WE IMPORTED 150,000 CONTAINERS THROUGH LOME PORT FOR OUR REFINERY— DANGOTE
The President of Dangote Group, Alhaji Aliko Dangote has revealed that the construction of Africa’s largest oil refinery required the importation of 150,000 containers, with the majority routed through the Port in Lome, Togo.
Dangote said this unprecedented logistics effort underscores the scale and complexity of building the 650,000 barrels-per-day Dangote Refinery and highlights the numerous infrastructure and regulatory challenges faced during the project’s execution.
Speaking at the Global Commodity Insights Conference on the West African Refined Fuel Market on Tuesday in Abuja, Dangote outlined how existing port capacity in Nigeria was insufficient for the project’s needs.
“We built not only the refinery, but also a seaport, because the existing port capacities in Nigeria couldn’t handle over 60 per cent of our equipment.
“You can also imagine that we brought in 150,000 containers—a majority of them we had to go through Lome, loading and bringing them in,” Dangote explained.
He noted that transporting such vast quantities of materials was just one of the significant technical obstacles confronting the refinery.
The site, spanning more than 2,700 hectares—70 per cent of which was originally swamp land—required raising and sand-filling to ensure stability.
Construction of the facility also included installation of millions of meters of piping and cabling, and the refinery was built to process volumes and weights previously unseen on the continent.
Dangote also emphasised technical complexities, ranging from importing heavy equipment (including a single component weighing 3,000 tons) to combating equipment failures and delays caused by the COVID-19 pandemic.

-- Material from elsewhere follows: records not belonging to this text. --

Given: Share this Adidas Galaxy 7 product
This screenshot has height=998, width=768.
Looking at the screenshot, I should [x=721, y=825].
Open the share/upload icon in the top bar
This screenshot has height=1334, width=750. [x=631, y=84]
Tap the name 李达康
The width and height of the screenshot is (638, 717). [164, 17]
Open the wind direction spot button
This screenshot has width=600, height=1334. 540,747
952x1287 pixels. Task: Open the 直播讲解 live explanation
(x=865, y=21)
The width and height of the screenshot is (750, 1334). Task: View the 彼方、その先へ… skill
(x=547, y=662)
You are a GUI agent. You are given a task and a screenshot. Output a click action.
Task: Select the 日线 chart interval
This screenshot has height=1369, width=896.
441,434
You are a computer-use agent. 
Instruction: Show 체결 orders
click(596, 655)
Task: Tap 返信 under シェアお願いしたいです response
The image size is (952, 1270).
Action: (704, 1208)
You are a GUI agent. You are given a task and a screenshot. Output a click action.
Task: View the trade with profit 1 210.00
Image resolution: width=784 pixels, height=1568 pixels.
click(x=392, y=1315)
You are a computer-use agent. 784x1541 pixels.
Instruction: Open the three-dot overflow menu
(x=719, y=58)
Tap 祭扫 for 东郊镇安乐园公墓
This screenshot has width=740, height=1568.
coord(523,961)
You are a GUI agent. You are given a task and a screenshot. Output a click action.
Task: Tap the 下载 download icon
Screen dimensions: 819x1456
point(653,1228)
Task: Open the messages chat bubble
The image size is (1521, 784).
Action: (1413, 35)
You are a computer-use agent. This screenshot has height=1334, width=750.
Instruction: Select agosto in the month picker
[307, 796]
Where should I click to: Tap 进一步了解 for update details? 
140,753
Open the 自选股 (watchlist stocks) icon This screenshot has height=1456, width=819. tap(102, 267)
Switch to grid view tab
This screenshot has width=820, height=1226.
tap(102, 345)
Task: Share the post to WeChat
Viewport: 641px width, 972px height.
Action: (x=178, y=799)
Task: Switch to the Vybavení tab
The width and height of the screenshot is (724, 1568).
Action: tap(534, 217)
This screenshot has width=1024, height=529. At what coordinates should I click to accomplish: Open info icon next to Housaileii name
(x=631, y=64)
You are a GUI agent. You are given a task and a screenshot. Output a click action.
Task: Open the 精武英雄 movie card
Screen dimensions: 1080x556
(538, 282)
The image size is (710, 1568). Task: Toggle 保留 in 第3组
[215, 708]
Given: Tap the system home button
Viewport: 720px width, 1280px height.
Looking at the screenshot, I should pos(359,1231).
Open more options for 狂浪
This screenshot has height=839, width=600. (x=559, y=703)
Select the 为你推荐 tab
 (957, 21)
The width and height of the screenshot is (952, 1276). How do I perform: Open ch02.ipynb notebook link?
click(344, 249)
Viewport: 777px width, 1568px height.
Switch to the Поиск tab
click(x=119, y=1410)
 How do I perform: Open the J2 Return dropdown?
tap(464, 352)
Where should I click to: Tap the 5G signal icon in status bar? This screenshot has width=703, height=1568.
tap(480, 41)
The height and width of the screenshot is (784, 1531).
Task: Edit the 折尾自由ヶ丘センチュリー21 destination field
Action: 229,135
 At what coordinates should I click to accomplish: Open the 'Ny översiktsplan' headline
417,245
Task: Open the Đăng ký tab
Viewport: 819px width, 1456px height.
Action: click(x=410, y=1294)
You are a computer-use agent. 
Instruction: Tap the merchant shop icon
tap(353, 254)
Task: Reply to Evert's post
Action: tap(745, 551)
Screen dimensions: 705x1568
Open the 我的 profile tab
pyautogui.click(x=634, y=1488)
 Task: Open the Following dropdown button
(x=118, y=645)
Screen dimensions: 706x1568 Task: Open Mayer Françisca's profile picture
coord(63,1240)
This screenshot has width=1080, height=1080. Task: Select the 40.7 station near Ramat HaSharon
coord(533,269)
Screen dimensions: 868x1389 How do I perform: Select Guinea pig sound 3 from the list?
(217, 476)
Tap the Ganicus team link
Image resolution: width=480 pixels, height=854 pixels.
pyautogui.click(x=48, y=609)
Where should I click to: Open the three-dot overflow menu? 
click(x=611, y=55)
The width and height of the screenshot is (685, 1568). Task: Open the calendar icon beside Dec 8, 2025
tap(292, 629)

He added that over 67,000 workers from hundreds of nationalities were involved at the peak of constructing the refinery.
On the commercial side, Dangote recounted difficulties in securing crude oil for the refinery, saying that local suppliers often favoured exports.
This shortfall in local supply forced the company to rely on international crude oil imports from the United States, Brazil, Angola, Algeria, and other countries, further compounding operating costs in the face of fluctuating exchange rates.
He also criticised high domestic port and regulatory charges, which he said were significantly higher than those paid by foreign competitors operating just across the region.
The fragmented regulatory environment in Africa, with each country enforcing different fuel specifications, continues to hinder regional trade in refined products, he also noted.
Dangote warned that the uncoordinated standards and unfair competition—especially dumping of cheap, sometimes substandard, imported petroleum products—pose threats to the viability of local refining on the continent.
He therefore called for greater government intervention to protect emerging local industries.
Despite these obstacles, Dangote said the refinery’s ongoing ramp-up has already begun to shake up regional fuel markets, with recent exports to West African countries and plans to further expand sourcing and distribution networks.
Calling for policy alignment and stronger political will across Africa, Dangote stressed, “Without political support, there is no way for any new large refinery to be built in our lifetime.”
The challenges faced by his refinery, he suggested, are emblematic of the wider struggles amid vast potential of Africa’s industrial ambitions.